## What is required
Select every line containing the word "computer" from the material, and copy those lines.

## Records provided

•••••

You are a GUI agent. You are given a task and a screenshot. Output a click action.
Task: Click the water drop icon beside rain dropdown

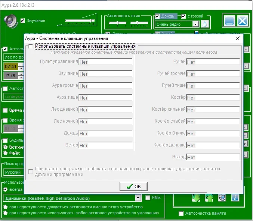pos(205,24)
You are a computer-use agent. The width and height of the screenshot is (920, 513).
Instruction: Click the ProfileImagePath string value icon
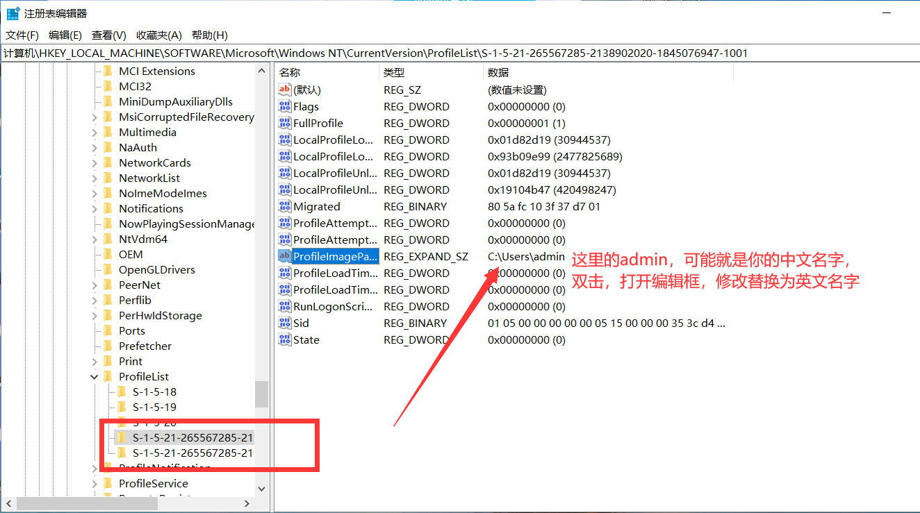tap(284, 256)
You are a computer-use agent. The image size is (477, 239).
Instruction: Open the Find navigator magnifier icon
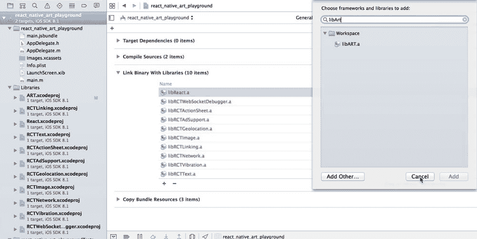click(34, 5)
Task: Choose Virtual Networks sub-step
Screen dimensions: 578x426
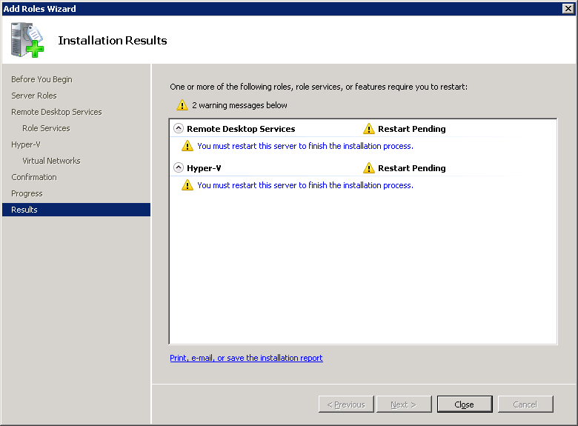Action: tap(51, 161)
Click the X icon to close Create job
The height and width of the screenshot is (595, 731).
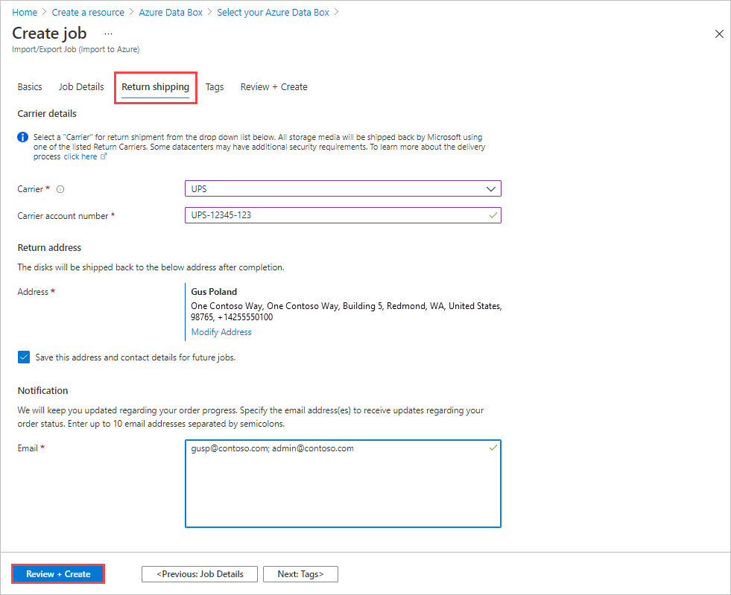[719, 34]
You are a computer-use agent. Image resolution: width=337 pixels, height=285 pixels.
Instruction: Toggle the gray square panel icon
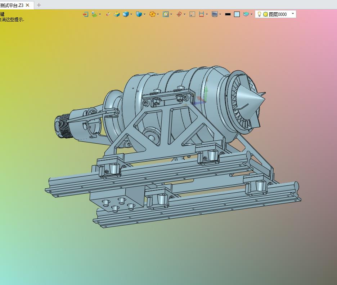tap(192, 14)
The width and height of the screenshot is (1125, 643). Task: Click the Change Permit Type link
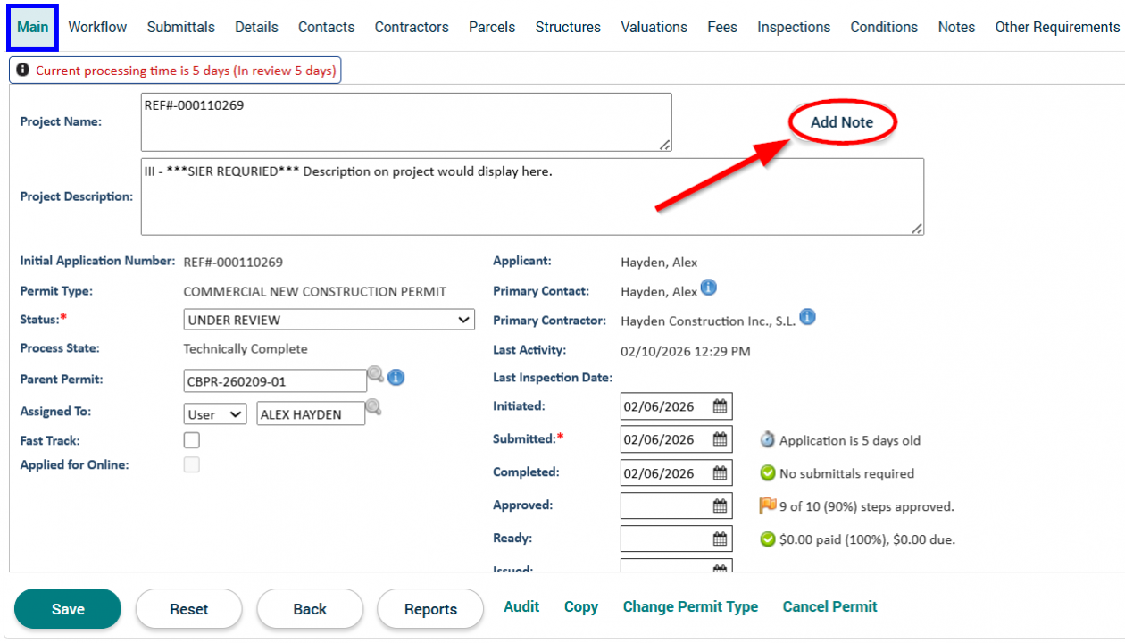click(x=690, y=607)

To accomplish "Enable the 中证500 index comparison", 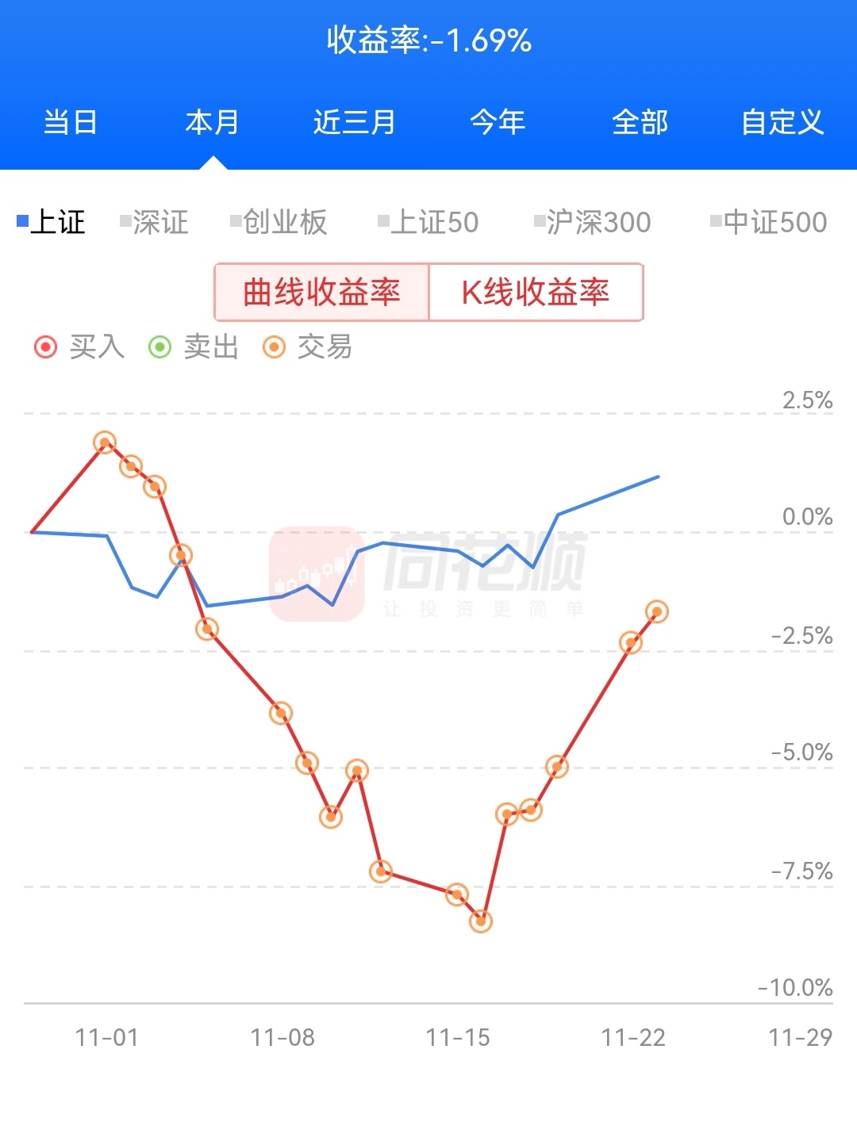I will (x=769, y=222).
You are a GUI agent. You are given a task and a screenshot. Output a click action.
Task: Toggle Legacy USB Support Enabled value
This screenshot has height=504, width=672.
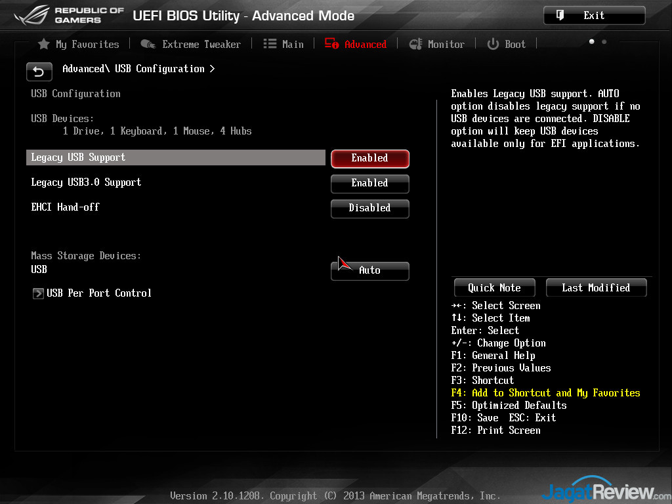point(369,158)
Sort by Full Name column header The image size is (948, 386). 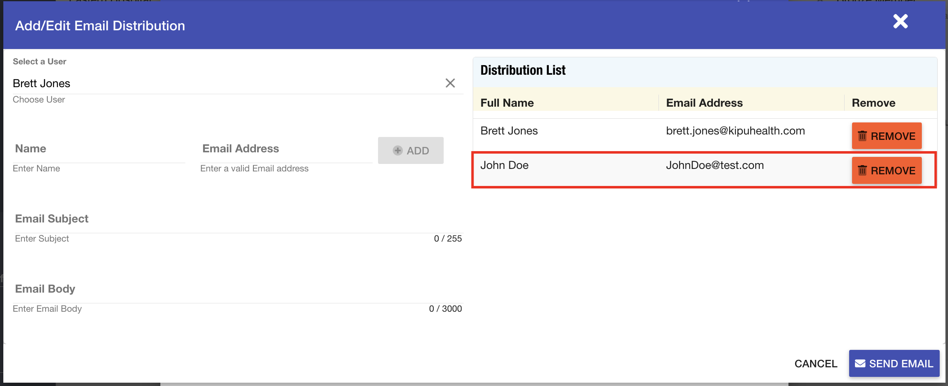click(x=507, y=103)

•••••

## Answer section
You are a computer-use agent. The width and height of the screenshot is (920, 513).
You are a computer-use agent. The image size is (477, 239).
You are a computer-use agent. Image resolution: width=337 pixels, height=285 pixels.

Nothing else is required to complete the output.